Instruction A: According to the JobSubmitDescription documentation, what priority value gives the same behavior as sbatch's --hold option?
Instruction B: Please reproduce the part of the JobSubmitDescription documentation starting at "Job Array specification, same" and ending at "-M/--clusters from sbatch.".
Instruction C: Carry the JobSubmitDescription documentation forward from its final line.

Source:

>>

Skip to content

JobSubmitDescription

pyslurm.JobSubmitDescription

Submit Description for a Slurm Job.

Parameters:

Name Type Description Default
**kwargs Any

Any valid Attribute this object has

required

Attributes:

Name Type Description
name str

Name of the Job, same as -J/--job-name from sbatch.

account str

Account of the job, same as -A/--account from sbatch.

user_id Union[str, int]

Run the job as a different User, same as --uid from sbatch. This requires root privileges. You can both specify the name or numeric uid of the User.

group_id Union[str, int]

Run the job as a different Group, same as --gid from sbatch. This requires root privileges. You can both specify the name or numeric gid of the User.

priority int

Specific priority the Job will receive. Same as --priority from sbatch. You can achieve the behaviour of sbatch's --hold option by specifying a priority of 0.

site_factor int

Site Factor of the Job. Only used when updating an existing Job.

wckey str

WCKey to use with the Job, same as --wckey from sbatch.

array str

Job Array specification, same as -a/--array from sbatch.

batch_constraints str

Batch Features of a Job, same as --batch from sbatch.

begin_time str

Defer allocation until the specified time, same as --begin from sbatch.

clusters Union[list, str]

Clusters the job may run on, same as -M/--clusters from sbatch.

cluster_constraints str

Comma-separated str with cluster constraints for the job. This is the same as --cluster-constraint from sbatch.

comment str

Arbitrary job comment, same as --comment from sbatch.

admin_comment str

Arbitrary job admin comment. Only used when updating an existing job.

requires_contiguous_nodes bool

Whether allocated Nodes are required to form a contiguous set. Same as --contiguous from sbatch.

cores_reserved_for_system int

Count of cores reserved for system not usable by the Job. Same as -S/--core-spec from sbatch. Mutually exclusive with threads_reserved_for_system.

threads_reserved_for_system int

Count of threads reserved for system not usable by the Job. Same as --thread-spec from sbatch. Mutually exclusive with cores_reserved_for_system.

working_directory str

Work directory for the Job. Default is current work-dir from where the job was submitted. Same as -D/--chdir from sbatch.

cpu_frequency Union[dict, str]

CPU Frequency for the Job, same as --cpu-freq from sbatch.

For example, specifying it as a dict:

cpu_frequency = {
    "min": "Low",
    "max": "High",
    "governor": "UserSpace"
}

or like in sbatch with a string. For more info on that, check out the sbatch documentation for --cpu-freq.

If you only want to set a Governor without any min or max, you can simply specify it as a standalone string:

cpu_frequency = "Performance"
or
cpu_frequency = {"governor": "Performance"}

If you want to set a specific, fixed frequency, you can do:

cpu_frequency = <frequency in kilohertz>
or either
cpu_frequency = {"max": <freq>} or cpu_freq = {"min": <freq>}
nodes Union[dict, str, int]

Amount of nodes needed for the job. This is the same as -N/--nodes from sbatch.

<<

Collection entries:
>>

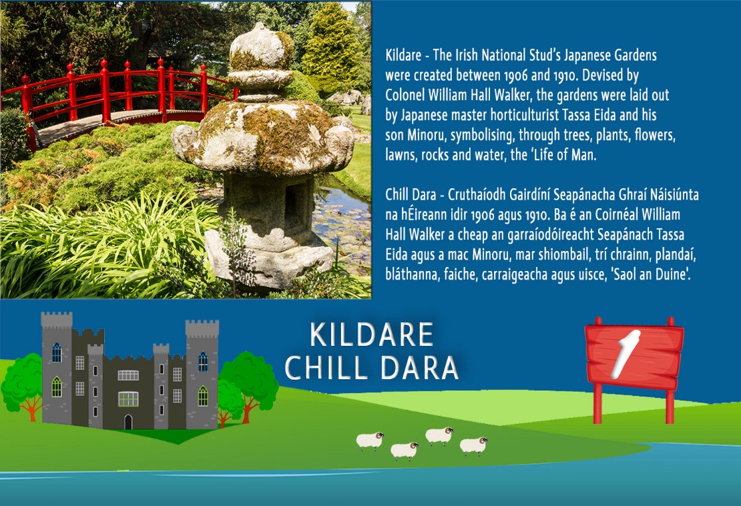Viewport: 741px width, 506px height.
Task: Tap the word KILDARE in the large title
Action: point(372,335)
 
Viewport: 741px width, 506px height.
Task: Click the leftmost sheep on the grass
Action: point(370,441)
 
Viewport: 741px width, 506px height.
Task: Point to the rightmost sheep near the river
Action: point(474,445)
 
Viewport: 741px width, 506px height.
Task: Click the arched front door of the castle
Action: point(128,421)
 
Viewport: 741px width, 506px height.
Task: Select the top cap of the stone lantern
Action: point(261,47)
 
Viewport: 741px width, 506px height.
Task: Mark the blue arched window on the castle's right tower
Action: point(203,361)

<<

Reply A: A priority of 0.

Reply B:
Job Array specification, same as -a/--array from sbatch.

batch_constraints str

Batch Features of a Job, same as --batch from sbatch.

begin_time str

Defer allocation until the specified time, same as --begin from sbatch.

clusters Union[list, str]

Clusters the job may run on, same as -M/--clusters from sbatch.

Reply C:
For example, providing min/max nodes as a dict:

nodes = {
    "min": 3,
    "max": 6
}

When no range is needed, you can also simply specify it as int:

nodes = 3

Other than that, a range can also be specified in a str like with sbatch:

nodes = "1-5"
deadline str

Deadline specification for the Job, same as --deadline from sbatch.

delay_boot_time Union[str, int]

Delay boot specification for the Job, same as --delay-boot from sbatch.

dependencies Union[dict, str]

Dependencies for the Job, same as -d/--dependency from sbatch.

excluded_nodes Union[list, str]

Exclude specific nodes for this Job. This is the same as -x/--exclude from sbatch.

required_nodes Union[list, str]

Specific list of nodes required for the Job. This is the same as -w/--nodelist from sbatch.

constraints str

Required node features for the Job. This is the same as -C/--constraint from sbatch.

kill_on_node_fail bool

Should the job get killed if one of the Nodes fails? This is the same as -k/--no-kill from sbatch.

licenses Union[list, str]

A list of licenses for the Job. This is the same as -L/--licenses from sbatch.

mail_user Union[list, str]

List of email addresses for notifications. This is the same as --mail-user from sbatch.

mail_types Union[list, str]

List of mail flags. This is the same as --mail-type from sbatch.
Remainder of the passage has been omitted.